This article explores the transitional justice mechanisms that were employed in Rwanda's post genocide era and extracts lessons that could be amenable to the International Criminal Court. A key question for the ICC to consider is how best to shape efforts internationally and domestically in order to ensure accountability for mass atrocities. Rwanda is one of the few African countries to have had its cases of international crimes prosecuted nationally as well as internationally. The solutions which arose in its milieu were the establishment of the International Criminal Tribunal for Rwanda (ICTR) by the UN Security Council (UNSC), whilst localised endeavours came in the form of, inter alia, the gacaca court system.

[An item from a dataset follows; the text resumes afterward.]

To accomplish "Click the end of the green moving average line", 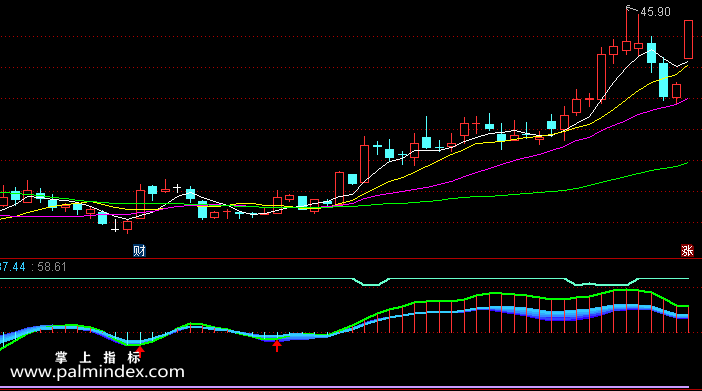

The salient lessons for the ICC are the following: (1) both international and grassroots transitional justice strategies can foster a sense of local ownership, though in different ways – with the international mechanisms focusing on the broad collective level by prosecuting those most responsible for orchestrating the Rwandan genocide, while the localised courts focused on the individual level; (2) there is a need for a customised approach to accountability; (3) whilst there are benefits in prosecution, this approach has some limitations; and (4) there is no ‘one-size-fits-all’ transitional justice system that can be used in any post-conflict situation. Yet, as a legal experiment that had no precedent, the legal pluralist system defined by a combination of the ICTR and the gacaca courts represents a possible model for delivering transitional justice that could be utilised and contextualised by the ICC in future post-conflict environments.

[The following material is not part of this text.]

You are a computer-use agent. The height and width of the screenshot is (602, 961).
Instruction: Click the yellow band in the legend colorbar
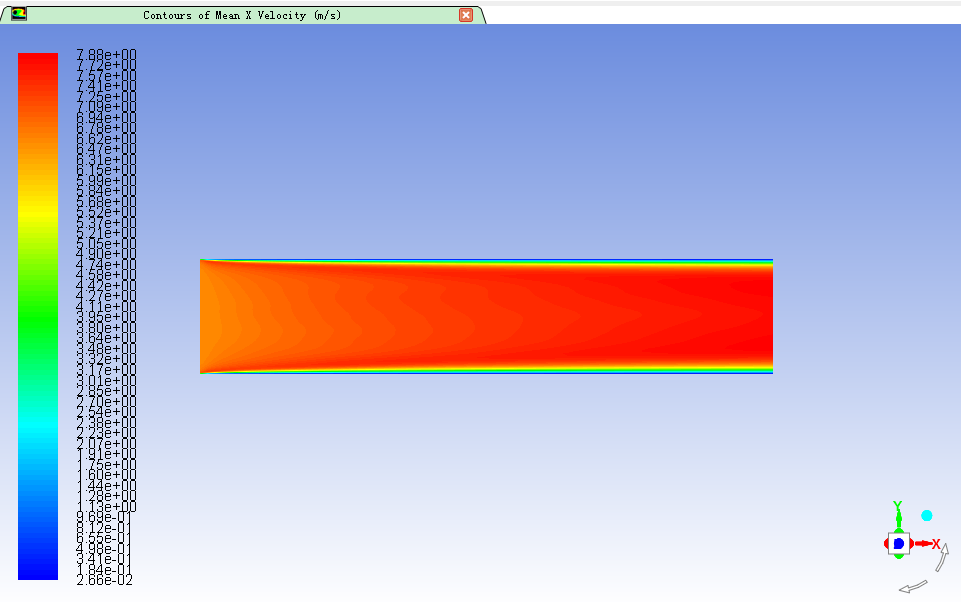coord(37,215)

In 1994, Rwanda witnessed one of the worst mass atrocities ever perpetrated in history. Since then, there have been other ethnically infused political upheavals on the African continent – in Kenya, Côte d';Ivoire, South Sudan, and more recently in the Central African Republic (CAR).

Transitional justice has acquired international recognition as it encompasses a multitude of short-term, distinct, though overlapping and oft en conflicting, judicial/non-judicial mechanisms/processes that address periods of conflict or repressive rule. A dominant subject in the area of post-conflict reconstruction and transitional justice has been legal pluralism. This is an arena where various legal systems cohabit within the same social space in order to advance just corollaries.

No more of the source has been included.